For each of these six outcomes, we find the average number of heads in the next flip. Then since each outcome has probability 1/6, then we find that the probability of H on the next flip is really

P(H on the next flip) = (1/6) (1 + 1 + 1/2 + 0 + 0 + 0) = 2.5 / 6 = 0.417.

which is smaller than the naive answer of 0.5.

### Simulating this Process in R

Here is a simple R function that simulates one replication of this process. One flips `n`

coins where the probability of a success is `p`

. One looks for a streak of H’s of length `slength`

and the function outputs the mean proportion of H in the following flip.
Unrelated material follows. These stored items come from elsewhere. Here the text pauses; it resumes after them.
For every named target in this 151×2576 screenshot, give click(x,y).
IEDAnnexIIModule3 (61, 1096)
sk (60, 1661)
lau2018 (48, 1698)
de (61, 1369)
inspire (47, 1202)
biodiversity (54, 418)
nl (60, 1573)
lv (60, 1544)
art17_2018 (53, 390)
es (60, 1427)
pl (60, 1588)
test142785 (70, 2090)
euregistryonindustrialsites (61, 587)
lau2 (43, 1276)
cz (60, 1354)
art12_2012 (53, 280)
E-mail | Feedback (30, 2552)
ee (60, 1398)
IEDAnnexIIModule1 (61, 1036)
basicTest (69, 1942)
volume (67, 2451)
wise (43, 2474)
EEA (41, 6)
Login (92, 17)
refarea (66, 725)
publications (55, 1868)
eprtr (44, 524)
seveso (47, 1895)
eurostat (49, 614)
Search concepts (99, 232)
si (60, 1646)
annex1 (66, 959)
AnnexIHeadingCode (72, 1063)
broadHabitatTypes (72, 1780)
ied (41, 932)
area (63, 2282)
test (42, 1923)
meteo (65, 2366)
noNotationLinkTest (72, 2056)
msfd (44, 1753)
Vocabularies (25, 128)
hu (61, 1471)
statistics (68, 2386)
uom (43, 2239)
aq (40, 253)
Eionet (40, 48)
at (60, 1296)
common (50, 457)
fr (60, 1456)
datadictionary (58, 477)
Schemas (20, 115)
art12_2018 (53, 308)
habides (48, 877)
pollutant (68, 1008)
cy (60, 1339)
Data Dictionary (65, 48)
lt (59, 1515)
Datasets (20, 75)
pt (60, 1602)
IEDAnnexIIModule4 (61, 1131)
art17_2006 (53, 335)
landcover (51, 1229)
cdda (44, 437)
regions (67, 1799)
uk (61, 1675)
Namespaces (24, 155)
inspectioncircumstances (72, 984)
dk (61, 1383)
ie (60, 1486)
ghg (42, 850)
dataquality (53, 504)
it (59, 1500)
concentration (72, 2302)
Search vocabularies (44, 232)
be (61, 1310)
one_sim_new <- function(n=20, p=0.5, slength=3){ flips <- rbinom(n, size=1, prob=p) detect <- function(k){ sum(flips[k:(k + slength - 1)]) == slength } locations <- which(sapply(1:(n - slength), detect)) + (slength - 1) y <- c(flips[locations + 1]) mean(y, na.rm=TRUE) }

Here I repeat this simulation 10,000 times for our example where `n`

= 2, `p`

= 0.5, and `slength`

= 2 and I obtain an answer by simulation which agrees closely with the exact calculation of 0.417.
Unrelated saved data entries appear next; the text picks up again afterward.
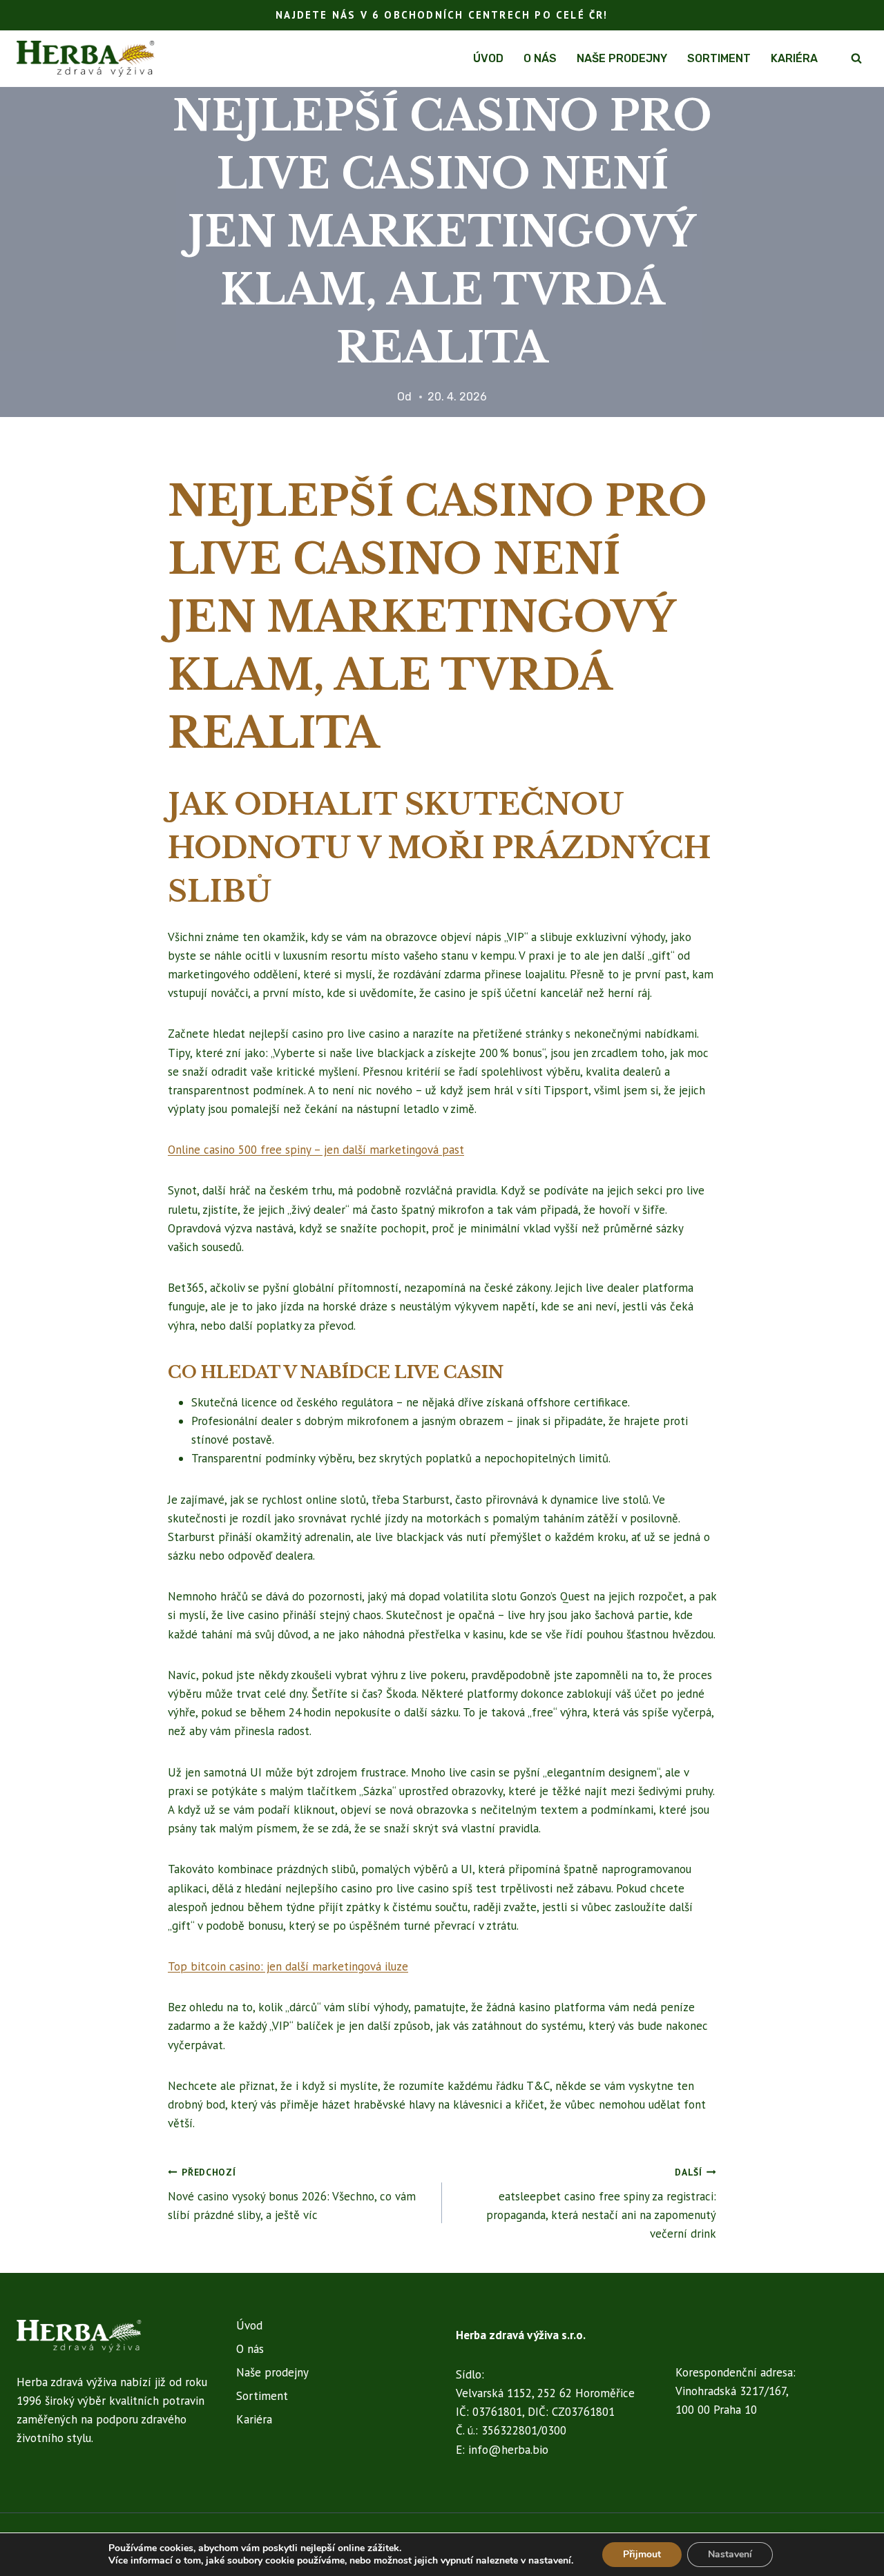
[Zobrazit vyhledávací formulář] (856, 59)
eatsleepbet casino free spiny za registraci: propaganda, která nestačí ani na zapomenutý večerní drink (601, 2203)
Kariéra (794, 58)
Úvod (488, 58)
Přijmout (642, 2554)
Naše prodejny (622, 58)
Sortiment (719, 58)
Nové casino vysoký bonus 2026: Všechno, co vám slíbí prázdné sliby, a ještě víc (292, 2194)
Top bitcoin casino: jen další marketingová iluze (288, 1966)
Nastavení (730, 2554)
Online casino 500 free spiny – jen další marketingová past (316, 1149)
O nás (540, 58)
mean(replicate(10000, one_sim_new(n=4, p=0.5, slength=2)), na.rm=TRUE) [1] 0.4157109

### Size of the Bias

Assuming that the probability of success `p`

is constant, the size of this bias will depend on the length of the sequence `n`

and how many H’s in a row that we observe `slength`

. Below I illustrate the results of one simulation study — we fix `p`

= 0.3, and see how the bias (deviation from the probability of success 0.3) varies as the length of the sequence `n`

goes from 50 and 500, and the number of consecutive heads `slength`

is 1, 2, and 5. We see from the figure that

- the bias is greatest after you look after 5 consecutive heads
- for a fixed value of
`slength`

, the bias decreases as`n`

increases

### Streakiness in Strikeouts

Here is an illustration how this bias impacts streakiness studies in baseball. Let’s focus on streakiness in striking out. I collected all of the players with at least 500 PA in the 2016 season. I looked at all of the players who had at least 10 streaks of 3 consecutive strikeouts during the season, and for each player I computed the fraction of strikeouts on the PA following the 3 consecutive K’s. Here is a scatterplot of the player’s overall K rate against the fraction of K’s on the next PA following a streak of three K’s. I overlay the line y = x — of the 27 players, 20 (74%) had a larger K rate on the following PA than the overall K rate.

But there is a bias in this comparison. I was contrasting the fraction of the K’s with the overall K rate, but that is the wrong comparison. If the K’s are generated randomly, then the probability of a K following a streak of three K’s will be smaller than the player’s K rate due to this bias effect.

So I added the wrong line to the graph. Below I add a new red line that finds the probability of a K on the next PA (by simulation) for random data using the overall K rate as the probability of success.

So actually there is **more evidence** that the player’s K rate is “large” following a streak of three K’s. It should be clear from this example how this bias for random data will affect one’s inference about streakiness.

### General Comments

It would be interesting to revisit some of the earlier streakiness studies in baseball and see how this bias impacts the conclusions of those studies. Generally, this is another illustration how our beliefs about true randomness are off, and that makes it harder for one to make sense of observed streakiness that we see in sports data. It would be interesting to expand the above example over many seasons using different definitions of success such as hit, on-base, home run, etc.